Le poisson-archer reconnaitra votre visage
Nous avons tendance à sous-estimer l’intelligence des poissons et une nouvelle expérience révèle qu’au moins une espèce de poissons tropicaux est capable de faire la distinction entre des visages humains. C’est du jamais vu chez les poissons et cela devrait changer l’idée que nous nous faisons de ces créatures et de la façon dont le cerveau fonctionne.
Une nouvelle étude montre que les poissons-archers sont capables d’apprendre et de reconnaitre des visages humains avec une très grande précision. Cet exploit révèle que cette tâche complexe ne nécessite pas nécessairement un gros cerveau avec un néocortex sophistiqué, une zone hautement évoluée du cerveau responsable de la vue et de l’ouïe chez les mammifères.
Il apparait désormais que ces poissons sont plus intelligents et plus “conscients” de leur environnement que nous l’avions supposé. L’idée qu’ils ne ressentent pas la douleur, par exemple, à tendance à progressivement changer. Et récemment, on a découvert que les raies Manta sont capables de passer le test du miroir, qui est considéré comme une mesure importante de la conscience de soi.
Cela pourrait sembler ne pas être une grande prouesse, mais la capacité à distinguer les visages humains est plus compliquée qu’il n’y parait. La plupart des visages ont tendance à partager certaines caractéristiques de base, comme une paire d’yeux, un nez et une bouche, placés de manière prévisible. Par conséquent, pour faire la différence entre les visages, nous devons chercher des traits distinctifs.
Selon le chercheur principal Cait Newport de l’université d’Oxford :
Il a été émis l’hypothèse que cette tâche est si difficile qu’elle ne peut être accompli que par les primates, qui ont un grand et complexe cerveau. Le fait que le cerveau humain a une région spécialisée utilisée pour reconnaitre des visages humains suggère qu’il peut y avoir quelque chose de spécial concernant les visages eux-mêmes.
Pour tester cette idée, Newport et son équipe ont cherché à déterminer si un autre animal avec un plus petit et plus simple cerveau et sans besoin évolutif de reconnaitre des visages humains pourrait accomplir cette tâche. Leur étude montre que ces poissons, malgré l’absence du cortex visuel sophistiqué des primates, sont capables de distinguer un visage à partir d’un échantillon de 44 nouveaux visages. En un mot, c’est incroyable.
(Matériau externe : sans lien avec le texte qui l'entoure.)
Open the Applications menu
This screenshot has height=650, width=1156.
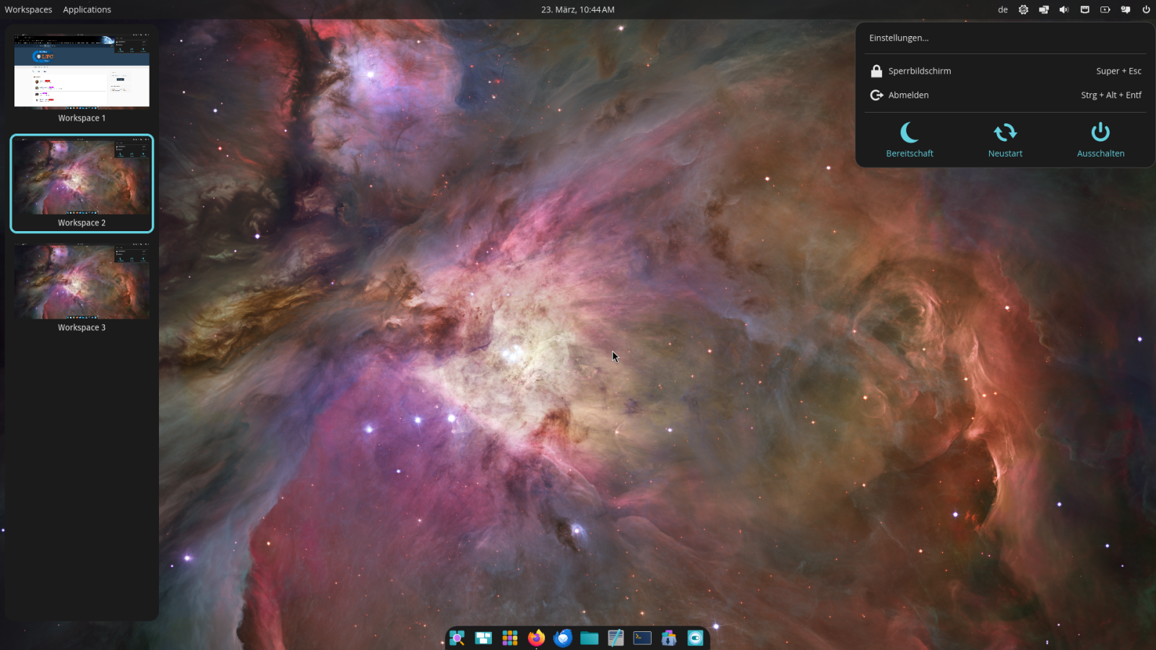[87, 9]
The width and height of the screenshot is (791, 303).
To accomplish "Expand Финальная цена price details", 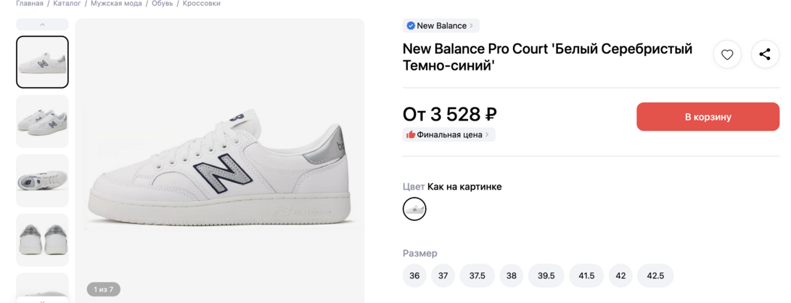I will (x=487, y=134).
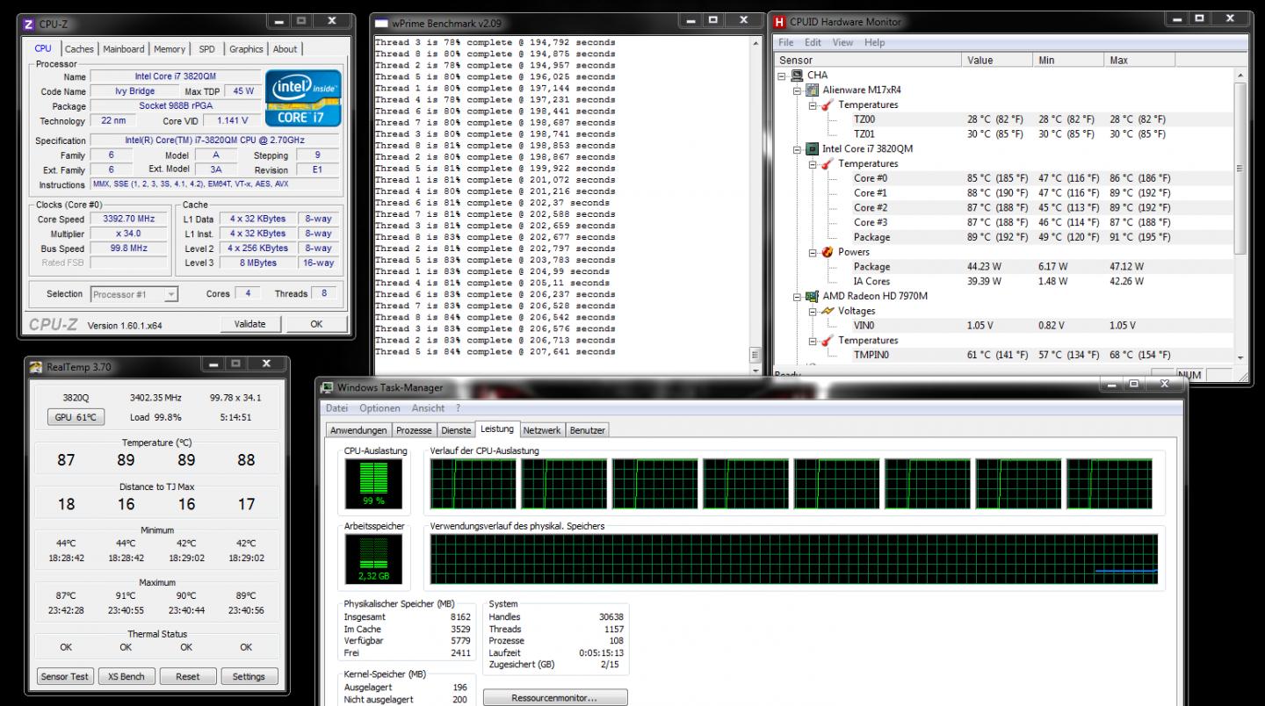1265x706 pixels.
Task: Click the XS Bench button in RealTemp
Action: pyautogui.click(x=126, y=676)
Les chercheurs ont donc utilisé des poissons-archers dans leur expérience, un poisson tropical qui crache des jets d’eau pour toucher des proies au-dessus d’eux, à la surface, ce qui est déjà un exploit en soi.
Un visage déjà connu ou une série de nouveaux visages ont été présentés aux poissons. En utilisant des récompenses alimentaires, les poissons-archers ont été formés pour choisir entre deux visages, ce qu’ils ont fait en tirant des jets d’eau sur le visage qui leur semblait familier.
Exemples de visages présentés et schéma de l’expérience (Max-Planck Institute for Biological Cybernetics/ Nature)
A la surprise des chercheurs, les poissons-archers ont toujours choisi le visage familier pour recevoir leur récompense, même lorsque les caractéristiques les plus évidentes, telles que la forme de la tête et la couleur, ont été retirées des images. Les poissons ont correctement reconnu 81 % des visages à partir des 44 présentés et c’est monté à 86 % lorsque la luminosité et la couleur ont été normalisées.
Selon Newport :
Les poissons ont un cerveau plus simple que les humains et ils n’ont pas la section que les humains utilisent pour la reconnaissance des visages. Malgré cela, de nombreux poissons montrent d’impressionnants comportements visuels et sont les sujets parfaits pour tester si des cerveaux simples peuvent accomplir des tâches complexes.
En effet, cette expérience montre que les poissons, ou au moins les poissons-archers qui profitent de leurs puissantes capacités visuelles pour les aider à chasser sont capables de faire de très fines distinctions visuelles dans leur environnement. Ils n’ont pas évolué pour reconnaitre des visages humains, mais il semble maintenant que leurs aptitudes visuelles peuvent être mises à profit dans ce but. De plus, cette étude démontre qu’un gros cerveau et un néocortex ne sont pas nécessairement requis pour la reconnaissance faciale.
L’étude publiée dans Scientific Reports :Discrimination of human faces by archerfish (Toxotes chatareus).